Greenwald’s critique of the former view is, as might be expected, quite pungent:
[T]his model rests on a false conceit. Human beings are not objectivity-driven machines. We all intrinsically perceive and process the world through subjective prisms….The relevant distinction is not between journalists who have opinions and those who do not, because the latter category is mythical. The relevant distinction is between journalists who honestly disclose their subjective assumptions and political values and those who dishonestly pretend they have none or conceal them from their readers….all journalism is a form of activism.
That last sentence is crucial: it takes journalism out of the sphere of some imagined realm whose contours resemble that of an archetypal scientific laboratory where men in white coats are replaced by reporters with notepads. These diligent collectors and tabulators merely report their observations of little parcels of reality called ‘facts’.
Instead, journalism turns into a form of political activity, its participants struggling just like any other political player to further some ends and not others. In a democratic society’s politics, the journalists are those players whose role is to report on, and make transparent, the workings of those in power. This power is not insignificant: the state can imprison, silence and immiserate its citizens; it can declare war and martial law; it possesses a monopoly of power, and in the modern state, this power is awesome indeed.

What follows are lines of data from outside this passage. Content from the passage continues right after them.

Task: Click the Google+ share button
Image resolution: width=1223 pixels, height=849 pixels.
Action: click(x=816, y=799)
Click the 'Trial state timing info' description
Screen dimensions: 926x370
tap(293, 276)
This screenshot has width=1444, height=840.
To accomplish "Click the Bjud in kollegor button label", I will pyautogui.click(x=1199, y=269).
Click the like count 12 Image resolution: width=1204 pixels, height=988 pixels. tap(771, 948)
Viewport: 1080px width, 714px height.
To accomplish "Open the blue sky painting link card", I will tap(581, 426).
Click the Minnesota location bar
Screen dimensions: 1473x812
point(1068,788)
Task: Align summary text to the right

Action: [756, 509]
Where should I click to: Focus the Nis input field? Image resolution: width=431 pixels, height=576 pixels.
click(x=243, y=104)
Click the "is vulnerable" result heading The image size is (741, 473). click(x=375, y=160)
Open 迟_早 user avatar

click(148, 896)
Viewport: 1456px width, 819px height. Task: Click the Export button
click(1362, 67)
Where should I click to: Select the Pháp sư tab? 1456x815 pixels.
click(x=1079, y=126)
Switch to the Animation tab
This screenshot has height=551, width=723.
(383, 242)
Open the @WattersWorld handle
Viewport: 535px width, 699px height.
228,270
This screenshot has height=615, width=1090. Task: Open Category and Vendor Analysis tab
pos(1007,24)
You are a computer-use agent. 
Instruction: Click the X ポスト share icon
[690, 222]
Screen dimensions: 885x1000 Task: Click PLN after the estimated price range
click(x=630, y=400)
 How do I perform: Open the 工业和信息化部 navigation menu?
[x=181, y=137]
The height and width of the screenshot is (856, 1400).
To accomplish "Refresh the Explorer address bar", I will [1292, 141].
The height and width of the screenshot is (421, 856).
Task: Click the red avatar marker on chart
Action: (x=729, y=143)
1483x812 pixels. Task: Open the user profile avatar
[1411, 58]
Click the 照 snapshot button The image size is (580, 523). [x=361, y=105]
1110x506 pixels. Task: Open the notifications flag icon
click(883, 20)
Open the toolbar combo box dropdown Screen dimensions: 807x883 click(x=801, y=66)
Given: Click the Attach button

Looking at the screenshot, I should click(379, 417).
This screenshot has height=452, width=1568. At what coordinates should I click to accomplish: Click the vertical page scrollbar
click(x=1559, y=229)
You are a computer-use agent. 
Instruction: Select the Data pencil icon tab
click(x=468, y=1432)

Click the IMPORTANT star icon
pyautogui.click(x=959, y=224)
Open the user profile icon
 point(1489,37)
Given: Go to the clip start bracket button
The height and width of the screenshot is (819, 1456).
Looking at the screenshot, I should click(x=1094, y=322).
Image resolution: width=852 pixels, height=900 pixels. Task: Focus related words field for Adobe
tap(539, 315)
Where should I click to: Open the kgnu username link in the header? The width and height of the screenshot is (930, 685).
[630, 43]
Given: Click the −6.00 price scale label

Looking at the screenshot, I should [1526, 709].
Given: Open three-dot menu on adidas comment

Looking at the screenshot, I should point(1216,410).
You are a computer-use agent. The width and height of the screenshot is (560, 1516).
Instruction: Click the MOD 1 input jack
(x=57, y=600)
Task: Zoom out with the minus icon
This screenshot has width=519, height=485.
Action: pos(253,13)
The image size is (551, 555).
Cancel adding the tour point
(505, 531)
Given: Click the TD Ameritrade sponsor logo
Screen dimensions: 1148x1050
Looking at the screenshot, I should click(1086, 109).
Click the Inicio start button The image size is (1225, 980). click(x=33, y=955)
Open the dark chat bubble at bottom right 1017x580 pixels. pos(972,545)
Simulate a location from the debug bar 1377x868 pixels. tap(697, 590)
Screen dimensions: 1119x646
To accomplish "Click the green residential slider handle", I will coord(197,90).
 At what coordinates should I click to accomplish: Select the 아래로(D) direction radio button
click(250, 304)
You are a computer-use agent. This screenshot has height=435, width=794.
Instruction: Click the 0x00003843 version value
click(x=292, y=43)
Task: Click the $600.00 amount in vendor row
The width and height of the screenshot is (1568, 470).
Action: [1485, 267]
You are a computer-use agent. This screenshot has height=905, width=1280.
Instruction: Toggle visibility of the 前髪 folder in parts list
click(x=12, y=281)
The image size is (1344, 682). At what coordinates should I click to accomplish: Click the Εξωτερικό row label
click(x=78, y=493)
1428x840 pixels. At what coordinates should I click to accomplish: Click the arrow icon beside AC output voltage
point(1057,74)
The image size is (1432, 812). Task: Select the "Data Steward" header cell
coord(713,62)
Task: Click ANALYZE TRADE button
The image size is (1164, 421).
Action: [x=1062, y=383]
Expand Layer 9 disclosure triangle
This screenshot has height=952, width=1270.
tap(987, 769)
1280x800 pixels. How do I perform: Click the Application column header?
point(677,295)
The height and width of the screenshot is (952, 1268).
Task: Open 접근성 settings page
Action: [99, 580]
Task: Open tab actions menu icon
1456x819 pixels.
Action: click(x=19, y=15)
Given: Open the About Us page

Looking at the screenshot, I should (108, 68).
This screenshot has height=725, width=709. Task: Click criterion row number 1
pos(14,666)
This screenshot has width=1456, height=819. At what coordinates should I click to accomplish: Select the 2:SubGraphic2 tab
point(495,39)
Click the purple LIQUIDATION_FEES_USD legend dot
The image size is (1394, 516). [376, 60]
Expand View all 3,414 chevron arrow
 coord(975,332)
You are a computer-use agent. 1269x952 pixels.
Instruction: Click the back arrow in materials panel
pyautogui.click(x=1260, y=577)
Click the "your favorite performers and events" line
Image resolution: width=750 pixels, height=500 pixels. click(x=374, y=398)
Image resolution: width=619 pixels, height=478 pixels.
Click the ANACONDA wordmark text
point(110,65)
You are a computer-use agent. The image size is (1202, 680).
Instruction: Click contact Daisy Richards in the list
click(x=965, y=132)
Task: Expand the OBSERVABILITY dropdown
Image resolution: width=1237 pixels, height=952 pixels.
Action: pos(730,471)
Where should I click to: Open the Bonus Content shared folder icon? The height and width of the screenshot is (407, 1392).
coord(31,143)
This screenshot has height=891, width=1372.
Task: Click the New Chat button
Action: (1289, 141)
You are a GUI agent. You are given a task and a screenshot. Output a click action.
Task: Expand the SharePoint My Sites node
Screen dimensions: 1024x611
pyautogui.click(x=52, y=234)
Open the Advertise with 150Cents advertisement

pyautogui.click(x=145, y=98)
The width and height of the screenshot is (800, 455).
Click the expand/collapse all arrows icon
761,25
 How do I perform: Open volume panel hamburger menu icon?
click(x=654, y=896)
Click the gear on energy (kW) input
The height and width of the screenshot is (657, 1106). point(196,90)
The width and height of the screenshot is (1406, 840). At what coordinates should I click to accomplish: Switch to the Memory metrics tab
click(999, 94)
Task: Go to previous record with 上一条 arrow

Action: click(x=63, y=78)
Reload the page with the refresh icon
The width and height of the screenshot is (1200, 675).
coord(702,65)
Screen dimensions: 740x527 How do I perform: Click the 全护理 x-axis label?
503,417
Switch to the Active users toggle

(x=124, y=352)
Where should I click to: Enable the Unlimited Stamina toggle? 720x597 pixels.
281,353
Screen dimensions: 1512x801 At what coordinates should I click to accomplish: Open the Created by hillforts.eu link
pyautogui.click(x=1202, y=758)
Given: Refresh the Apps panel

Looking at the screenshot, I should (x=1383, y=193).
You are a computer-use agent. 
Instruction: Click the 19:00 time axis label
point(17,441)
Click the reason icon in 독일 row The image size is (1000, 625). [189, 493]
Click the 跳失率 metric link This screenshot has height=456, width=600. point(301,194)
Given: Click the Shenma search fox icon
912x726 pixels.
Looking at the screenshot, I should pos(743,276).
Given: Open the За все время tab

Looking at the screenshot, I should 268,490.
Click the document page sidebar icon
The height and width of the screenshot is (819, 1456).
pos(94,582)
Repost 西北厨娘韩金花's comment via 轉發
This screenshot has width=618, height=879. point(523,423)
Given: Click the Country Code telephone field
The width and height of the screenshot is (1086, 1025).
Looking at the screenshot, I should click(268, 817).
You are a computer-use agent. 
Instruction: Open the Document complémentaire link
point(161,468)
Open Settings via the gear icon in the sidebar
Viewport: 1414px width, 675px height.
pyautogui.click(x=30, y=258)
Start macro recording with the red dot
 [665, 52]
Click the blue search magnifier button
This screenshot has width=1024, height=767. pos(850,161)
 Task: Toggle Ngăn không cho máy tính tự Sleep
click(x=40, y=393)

This asymmetrical distribution of power can only be offset and compensated for, by way of protecting those who are subject to it, if they are kept fully apprised of their rulers’ doings and deeds. What the citizenry does not possess by way of material power it strives to obtain by means of information and knowledge. Requests for secrecy, for coyness, for message modification, are, all too often, disingenuous requests that the balance of power be tipped back the other way. Thus, we best understand ‘journalist’ as merely a fancy name for ‘citizen activist dedicated to the full transparency of governmentality.’ A journalist represents the segment of the polity dedicated to making the powerful cower, not preen and strut; he is not an observer of the political system, he is part of it.
Understood in this way, a journalist embodies an anarchist ideal: the rejection of opaque, unaccountable power. The profession’s basic stance is skeptical and adversarial; it should maintain a distance from those in power so that they may be critiqued more frankly and critically. This entails a prickly relationship with those in power, one with many rough edges. But those unable to deal with this consequent unpleasantness would be well advised to stay out of the proverbial kitchen. Critics aren’t supposed to have too many friends.
Great post, as always. This reminds me of the Scott Templeton storyline on the 5th season of “The Wire” – a parable of sorts about journalists who want to collect power instead of undermine it.
Thanks- good call. That’s a good example to focus on.
I come by your blog every once in a while. And always find your post spot on. Hope you have a good sized readership.
Thanks for the kind words. It’s still tiny but that’s OK.